## SUPPLIED RECORDS
[Start of Attachment]
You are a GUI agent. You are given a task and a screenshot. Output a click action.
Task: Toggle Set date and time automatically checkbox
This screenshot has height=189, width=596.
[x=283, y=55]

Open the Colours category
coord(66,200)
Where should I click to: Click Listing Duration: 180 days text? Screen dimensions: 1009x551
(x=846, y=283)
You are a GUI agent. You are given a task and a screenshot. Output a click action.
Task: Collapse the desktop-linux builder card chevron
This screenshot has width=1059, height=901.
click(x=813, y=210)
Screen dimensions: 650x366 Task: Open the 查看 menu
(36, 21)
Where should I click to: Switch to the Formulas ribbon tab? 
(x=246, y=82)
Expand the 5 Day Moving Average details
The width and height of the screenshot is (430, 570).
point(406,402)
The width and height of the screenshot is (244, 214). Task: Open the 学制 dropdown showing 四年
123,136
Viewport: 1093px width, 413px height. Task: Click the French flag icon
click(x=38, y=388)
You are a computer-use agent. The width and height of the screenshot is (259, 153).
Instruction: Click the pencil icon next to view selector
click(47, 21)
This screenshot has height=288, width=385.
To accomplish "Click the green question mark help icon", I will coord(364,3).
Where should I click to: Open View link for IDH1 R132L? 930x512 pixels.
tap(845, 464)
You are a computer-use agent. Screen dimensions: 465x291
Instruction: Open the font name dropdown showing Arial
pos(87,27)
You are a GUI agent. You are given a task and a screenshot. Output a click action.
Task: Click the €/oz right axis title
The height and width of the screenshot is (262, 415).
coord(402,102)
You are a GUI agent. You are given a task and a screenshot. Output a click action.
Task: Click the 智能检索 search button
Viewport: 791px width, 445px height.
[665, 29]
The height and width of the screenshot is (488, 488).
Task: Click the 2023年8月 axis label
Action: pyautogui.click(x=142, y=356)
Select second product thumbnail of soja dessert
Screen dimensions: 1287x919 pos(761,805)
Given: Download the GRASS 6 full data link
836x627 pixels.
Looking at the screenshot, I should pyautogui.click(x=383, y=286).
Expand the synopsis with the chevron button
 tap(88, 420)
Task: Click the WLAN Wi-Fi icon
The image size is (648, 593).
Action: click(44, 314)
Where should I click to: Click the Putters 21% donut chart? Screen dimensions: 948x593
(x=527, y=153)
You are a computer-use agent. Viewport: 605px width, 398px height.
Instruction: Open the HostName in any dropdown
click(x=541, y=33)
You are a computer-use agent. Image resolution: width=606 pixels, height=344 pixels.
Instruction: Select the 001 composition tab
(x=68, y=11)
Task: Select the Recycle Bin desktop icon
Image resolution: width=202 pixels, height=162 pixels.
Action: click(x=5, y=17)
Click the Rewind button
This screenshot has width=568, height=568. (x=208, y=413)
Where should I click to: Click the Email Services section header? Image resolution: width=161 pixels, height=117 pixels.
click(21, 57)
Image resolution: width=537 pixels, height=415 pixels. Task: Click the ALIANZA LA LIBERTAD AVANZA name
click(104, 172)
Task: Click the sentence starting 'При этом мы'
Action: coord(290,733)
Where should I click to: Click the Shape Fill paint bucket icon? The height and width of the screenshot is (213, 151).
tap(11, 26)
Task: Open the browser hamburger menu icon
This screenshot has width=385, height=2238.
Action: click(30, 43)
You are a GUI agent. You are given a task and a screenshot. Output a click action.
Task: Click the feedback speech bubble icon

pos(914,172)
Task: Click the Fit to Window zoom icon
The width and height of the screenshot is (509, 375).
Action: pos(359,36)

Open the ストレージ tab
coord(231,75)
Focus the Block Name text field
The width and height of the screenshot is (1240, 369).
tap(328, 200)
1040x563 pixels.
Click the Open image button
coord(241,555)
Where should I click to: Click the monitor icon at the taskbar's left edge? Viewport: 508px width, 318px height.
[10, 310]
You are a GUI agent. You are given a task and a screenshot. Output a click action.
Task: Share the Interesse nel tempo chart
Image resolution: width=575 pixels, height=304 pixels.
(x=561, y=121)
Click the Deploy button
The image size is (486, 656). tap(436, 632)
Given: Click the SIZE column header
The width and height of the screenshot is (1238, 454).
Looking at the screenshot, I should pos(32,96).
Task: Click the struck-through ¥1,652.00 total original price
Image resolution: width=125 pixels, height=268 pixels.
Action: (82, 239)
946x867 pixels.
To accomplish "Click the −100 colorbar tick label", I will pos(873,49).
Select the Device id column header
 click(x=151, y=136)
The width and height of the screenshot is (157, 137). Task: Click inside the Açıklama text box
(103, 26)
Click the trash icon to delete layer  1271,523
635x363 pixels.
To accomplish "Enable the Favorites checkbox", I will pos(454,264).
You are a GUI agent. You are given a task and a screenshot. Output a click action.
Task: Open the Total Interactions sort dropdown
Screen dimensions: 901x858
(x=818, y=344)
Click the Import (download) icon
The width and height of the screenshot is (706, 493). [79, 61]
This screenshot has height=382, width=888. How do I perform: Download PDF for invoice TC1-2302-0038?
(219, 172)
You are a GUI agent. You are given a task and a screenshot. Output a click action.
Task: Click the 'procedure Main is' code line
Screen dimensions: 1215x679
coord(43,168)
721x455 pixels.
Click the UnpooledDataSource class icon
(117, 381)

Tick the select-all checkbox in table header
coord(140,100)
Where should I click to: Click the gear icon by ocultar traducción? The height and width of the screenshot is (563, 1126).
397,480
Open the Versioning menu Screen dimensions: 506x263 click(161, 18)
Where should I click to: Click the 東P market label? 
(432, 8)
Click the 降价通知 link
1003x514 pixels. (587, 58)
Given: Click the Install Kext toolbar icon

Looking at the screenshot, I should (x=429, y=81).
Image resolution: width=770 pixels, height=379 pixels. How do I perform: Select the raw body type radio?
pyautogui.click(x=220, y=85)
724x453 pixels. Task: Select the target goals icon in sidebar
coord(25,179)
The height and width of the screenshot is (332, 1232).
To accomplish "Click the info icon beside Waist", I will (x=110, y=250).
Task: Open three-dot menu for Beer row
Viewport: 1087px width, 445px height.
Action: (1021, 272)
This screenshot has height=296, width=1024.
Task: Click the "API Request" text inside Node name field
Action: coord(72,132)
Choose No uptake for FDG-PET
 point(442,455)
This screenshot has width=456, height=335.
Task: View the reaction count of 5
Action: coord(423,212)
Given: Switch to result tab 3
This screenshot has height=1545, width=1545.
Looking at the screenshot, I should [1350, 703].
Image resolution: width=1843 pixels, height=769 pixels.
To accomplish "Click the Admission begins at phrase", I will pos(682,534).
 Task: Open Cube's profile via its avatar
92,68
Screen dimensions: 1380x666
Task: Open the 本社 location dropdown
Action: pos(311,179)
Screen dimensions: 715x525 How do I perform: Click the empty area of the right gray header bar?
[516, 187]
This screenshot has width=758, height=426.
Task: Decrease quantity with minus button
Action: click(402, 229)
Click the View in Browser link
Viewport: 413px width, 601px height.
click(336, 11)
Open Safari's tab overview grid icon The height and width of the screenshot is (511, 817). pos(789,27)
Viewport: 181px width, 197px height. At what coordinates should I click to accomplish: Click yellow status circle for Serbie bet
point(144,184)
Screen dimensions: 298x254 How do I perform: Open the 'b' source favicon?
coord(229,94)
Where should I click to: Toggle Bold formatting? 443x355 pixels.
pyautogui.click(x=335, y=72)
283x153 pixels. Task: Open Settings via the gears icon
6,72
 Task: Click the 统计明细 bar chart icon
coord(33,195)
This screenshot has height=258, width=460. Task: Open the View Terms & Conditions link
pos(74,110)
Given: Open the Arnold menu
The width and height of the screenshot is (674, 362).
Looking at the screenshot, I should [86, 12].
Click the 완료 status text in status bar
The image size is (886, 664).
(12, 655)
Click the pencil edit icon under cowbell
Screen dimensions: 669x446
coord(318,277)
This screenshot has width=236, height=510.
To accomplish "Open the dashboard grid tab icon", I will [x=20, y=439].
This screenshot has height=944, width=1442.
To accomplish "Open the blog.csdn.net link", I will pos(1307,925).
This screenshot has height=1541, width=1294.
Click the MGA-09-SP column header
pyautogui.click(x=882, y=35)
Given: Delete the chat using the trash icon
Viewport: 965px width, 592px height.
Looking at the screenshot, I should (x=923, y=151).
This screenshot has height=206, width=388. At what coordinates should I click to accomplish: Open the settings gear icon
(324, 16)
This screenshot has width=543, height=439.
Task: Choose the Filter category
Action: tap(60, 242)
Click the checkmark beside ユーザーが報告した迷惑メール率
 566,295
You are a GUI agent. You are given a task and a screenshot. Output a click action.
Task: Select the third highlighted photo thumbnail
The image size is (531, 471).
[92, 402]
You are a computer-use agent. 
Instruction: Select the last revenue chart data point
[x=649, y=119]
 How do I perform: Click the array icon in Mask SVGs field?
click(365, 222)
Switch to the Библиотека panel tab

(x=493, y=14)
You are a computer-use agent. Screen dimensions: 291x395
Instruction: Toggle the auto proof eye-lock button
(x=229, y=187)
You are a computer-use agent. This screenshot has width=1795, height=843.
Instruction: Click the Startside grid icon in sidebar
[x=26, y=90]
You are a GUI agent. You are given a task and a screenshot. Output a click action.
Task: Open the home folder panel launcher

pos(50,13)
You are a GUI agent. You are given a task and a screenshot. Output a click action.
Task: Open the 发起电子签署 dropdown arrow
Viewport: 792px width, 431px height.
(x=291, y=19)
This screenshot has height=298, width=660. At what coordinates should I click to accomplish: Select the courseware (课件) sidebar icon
[End of Attachment]
## TASK PROMPT
Go to the line with "Where should I click to: Click the Putters" in the entries above and repeat every line from there through the line with "Task: Click the Fit to Window zoom icon", exactly and with no other text.

## RESPONSE TO THIS EXERCISE
Where should I click to: Click the Putters 21% donut chart? Screen dimensions: 948x593
(x=527, y=153)
You are a computer-use agent. Viewport: 605px width, 398px height.
Instruction: Open the HostName in any dropdown
click(x=541, y=33)
You are a computer-use agent. Image resolution: width=606 pixels, height=344 pixels.
Instruction: Select the 001 composition tab
(x=68, y=11)
Task: Select the Recycle Bin desktop icon
Image resolution: width=202 pixels, height=162 pixels.
Action: click(x=5, y=17)
Click the Rewind button
This screenshot has width=568, height=568. (x=208, y=413)
Where should I click to: Click the Email Services section header? Image resolution: width=161 pixels, height=117 pixels.
click(21, 57)
Image resolution: width=537 pixels, height=415 pixels. Task: Click the ALIANZA LA LIBERTAD AVANZA name
click(104, 172)
Task: Click the sentence starting 'При этом мы'
Action: coord(290,733)
Where should I click to: Click the Shape Fill paint bucket icon? The height and width of the screenshot is (213, 151).
tap(11, 26)
Task: Open the browser hamburger menu icon
This screenshot has width=385, height=2238.
Action: click(30, 43)
You are a GUI agent. You are given a task and a screenshot. Output a click action.
Task: Click the feedback speech bubble icon

pos(914,172)
Task: Click the Fit to Window zoom icon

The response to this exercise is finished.